--- Material provided ---

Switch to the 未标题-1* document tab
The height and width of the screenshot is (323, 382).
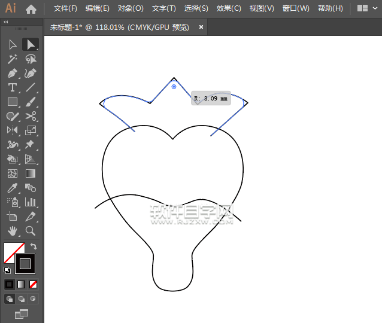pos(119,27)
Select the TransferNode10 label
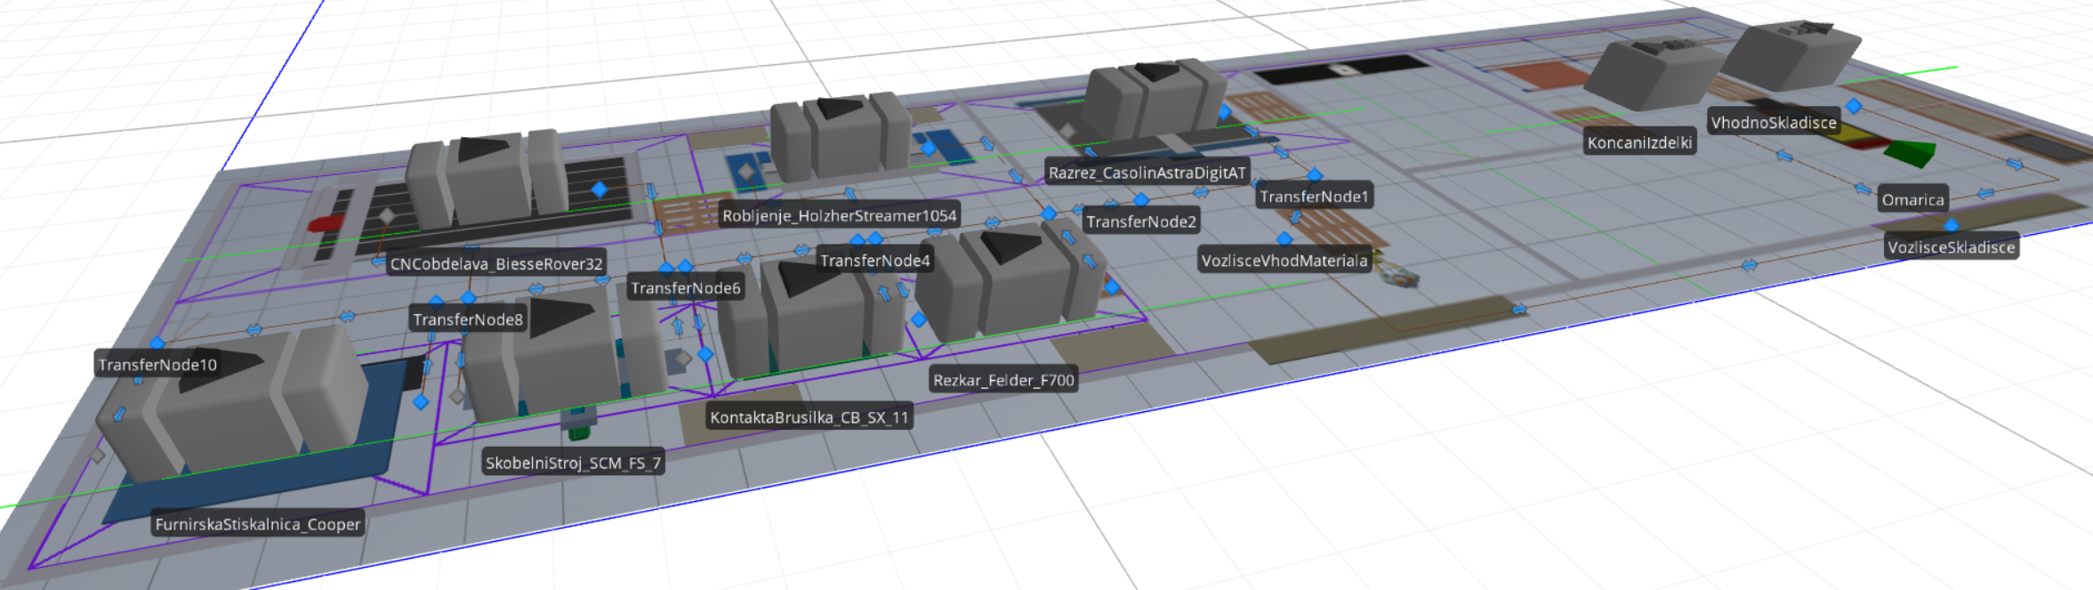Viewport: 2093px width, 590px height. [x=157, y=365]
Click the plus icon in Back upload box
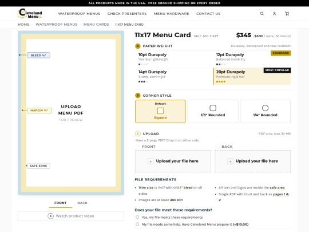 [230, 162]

---

Aim of the task
What the answer needs is every line from the one containing "The height and" through the final line of the data above, copied exactly, without pictures.

Written answer
The height and width of the screenshot is (323, 382).
pos(119,27)
Select the TransferNode10 label
Viewport: 2093px width, 590px height. [x=157, y=365]
Click the plus icon in Back upload box
 [230, 162]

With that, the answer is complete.